By Saqib Iqbal Ahmed and Yoruk Bahceli
NEW YORK/LONDON (Reuters) -Investors are heading into this week’s trade talks between the U.S. and Chinese leaders with a sense of deja vu, excited by the proclamations of a truce and apprehensive the real deal may offer far less to celebrate.
Stock markets across the world jumped on Monday after U.S. officials said negotiators from both sides had hashed out a framework for agreements for lower U.S. tariffs on Chinese imports and Chinese concessions on rare earth export curbs.
As expectations build for U.S. President Donald Trump to sign that deal with Chinese President Xi Jinping on Thursday and for some respite in the long mercurial relationship between the world’s top two economies, the S&P 500 index rose 1% to hit a record high.
Stock markets in South Korea, Taiwan and Japan, too, notched new highs, while traditional havens such as gold fell in a sign investors were prepared to take more risky bets.
It’s a pattern markets have followed through Trump’s first and now second presidencies, such as during the 2019 trade war with China and after his “Liberation Day” global tariff blitz this year, positioning for Trump to eventually back down after going on the offensive against trade partners.
“We had this big headline, markets sold off, we had some wobbles on that, but now it seems that talks are constructive again and now that’s being faded,” Evelyne Gomez-Liechti, multi-asset strategist at Mizuho, said.
“To be honest whenever we get all these headlines from Trump it also follows this TACO pattern. I feel like this was just the strategy again,” she said. “TACO” – Trump Always Chickens Out – is a Wall Street acronym for the view that the president makes big threats but eventually backs down.
In the past month, stocks fell after Trump threatened to impose additional 100% tariffs on imports from China as well as export controls on critical U.S.-made software, after Beijing tightened its rare earth restrictions.
Repeating the TACO pattern, Chinese stocks have been rising for more than a week in the run-up to the Xi-Trump talks.
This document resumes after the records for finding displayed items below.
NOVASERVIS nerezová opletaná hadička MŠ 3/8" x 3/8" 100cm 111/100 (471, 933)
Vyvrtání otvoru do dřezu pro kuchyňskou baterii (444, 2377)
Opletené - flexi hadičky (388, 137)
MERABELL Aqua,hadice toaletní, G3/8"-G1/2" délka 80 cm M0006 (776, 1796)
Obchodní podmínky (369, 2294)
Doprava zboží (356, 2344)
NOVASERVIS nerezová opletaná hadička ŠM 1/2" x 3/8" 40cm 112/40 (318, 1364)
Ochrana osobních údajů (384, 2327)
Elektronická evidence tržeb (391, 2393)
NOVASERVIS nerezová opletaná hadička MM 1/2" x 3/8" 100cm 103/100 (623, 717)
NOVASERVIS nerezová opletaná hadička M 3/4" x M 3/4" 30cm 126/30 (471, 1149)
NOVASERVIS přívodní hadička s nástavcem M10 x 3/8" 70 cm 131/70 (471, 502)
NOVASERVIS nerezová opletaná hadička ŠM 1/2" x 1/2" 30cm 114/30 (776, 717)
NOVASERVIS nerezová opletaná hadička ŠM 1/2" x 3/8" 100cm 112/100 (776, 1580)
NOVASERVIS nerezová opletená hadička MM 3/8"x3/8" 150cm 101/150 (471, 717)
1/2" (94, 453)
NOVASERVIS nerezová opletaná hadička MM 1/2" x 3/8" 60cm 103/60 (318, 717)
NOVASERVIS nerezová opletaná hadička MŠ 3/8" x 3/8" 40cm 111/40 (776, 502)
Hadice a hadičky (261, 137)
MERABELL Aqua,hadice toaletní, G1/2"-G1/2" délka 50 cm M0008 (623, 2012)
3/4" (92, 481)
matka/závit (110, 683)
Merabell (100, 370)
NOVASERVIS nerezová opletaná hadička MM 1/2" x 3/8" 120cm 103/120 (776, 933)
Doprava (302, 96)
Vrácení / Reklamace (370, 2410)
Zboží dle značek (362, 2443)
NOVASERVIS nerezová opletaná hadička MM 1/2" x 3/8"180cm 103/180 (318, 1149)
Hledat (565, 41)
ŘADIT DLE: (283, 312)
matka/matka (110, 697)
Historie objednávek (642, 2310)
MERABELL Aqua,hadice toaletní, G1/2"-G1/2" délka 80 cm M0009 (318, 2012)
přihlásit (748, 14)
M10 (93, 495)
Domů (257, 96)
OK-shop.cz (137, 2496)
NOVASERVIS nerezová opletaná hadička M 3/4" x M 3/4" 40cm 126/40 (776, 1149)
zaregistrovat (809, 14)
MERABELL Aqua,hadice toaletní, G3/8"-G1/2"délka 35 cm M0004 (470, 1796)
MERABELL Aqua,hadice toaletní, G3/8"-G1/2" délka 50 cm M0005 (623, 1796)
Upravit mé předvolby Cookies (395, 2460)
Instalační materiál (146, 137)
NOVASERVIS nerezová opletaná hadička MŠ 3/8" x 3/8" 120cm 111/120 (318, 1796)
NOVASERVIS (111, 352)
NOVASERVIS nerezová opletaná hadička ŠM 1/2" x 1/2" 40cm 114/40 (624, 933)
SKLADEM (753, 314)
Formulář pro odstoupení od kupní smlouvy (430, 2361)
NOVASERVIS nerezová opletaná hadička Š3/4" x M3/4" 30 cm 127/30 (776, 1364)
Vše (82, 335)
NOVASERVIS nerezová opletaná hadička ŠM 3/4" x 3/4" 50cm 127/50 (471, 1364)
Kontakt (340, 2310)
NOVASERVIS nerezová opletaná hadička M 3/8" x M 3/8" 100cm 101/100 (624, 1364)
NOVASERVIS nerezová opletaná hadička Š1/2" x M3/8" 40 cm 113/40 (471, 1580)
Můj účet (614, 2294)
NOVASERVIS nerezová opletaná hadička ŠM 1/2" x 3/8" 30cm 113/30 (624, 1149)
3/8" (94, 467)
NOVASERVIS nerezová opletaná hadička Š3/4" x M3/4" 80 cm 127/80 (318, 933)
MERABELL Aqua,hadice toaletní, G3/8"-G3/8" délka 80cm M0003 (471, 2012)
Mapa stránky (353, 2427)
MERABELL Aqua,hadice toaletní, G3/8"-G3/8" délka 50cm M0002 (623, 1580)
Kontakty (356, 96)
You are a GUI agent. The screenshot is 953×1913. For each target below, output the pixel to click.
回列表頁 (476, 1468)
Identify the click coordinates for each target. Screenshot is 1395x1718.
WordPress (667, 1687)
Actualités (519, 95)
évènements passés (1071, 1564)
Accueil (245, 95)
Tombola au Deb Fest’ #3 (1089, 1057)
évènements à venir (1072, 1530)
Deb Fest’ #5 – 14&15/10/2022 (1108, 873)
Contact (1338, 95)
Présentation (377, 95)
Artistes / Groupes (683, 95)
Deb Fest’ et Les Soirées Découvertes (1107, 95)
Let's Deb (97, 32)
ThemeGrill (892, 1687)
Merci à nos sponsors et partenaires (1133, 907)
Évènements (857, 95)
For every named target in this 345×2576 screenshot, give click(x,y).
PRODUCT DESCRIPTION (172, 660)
Even if the Trump-Xi meeting does not produce a definitive end to their trade war, investors are prepared to buy into any de-escalation in tensions.
“There is not an insignificant number of discretionary fund managers who have been wary given enormous ructions we’ve been seeing to the global trade environment,” said Ross Hutchison, head of euro zone market strategy at Zurich Insurance Group.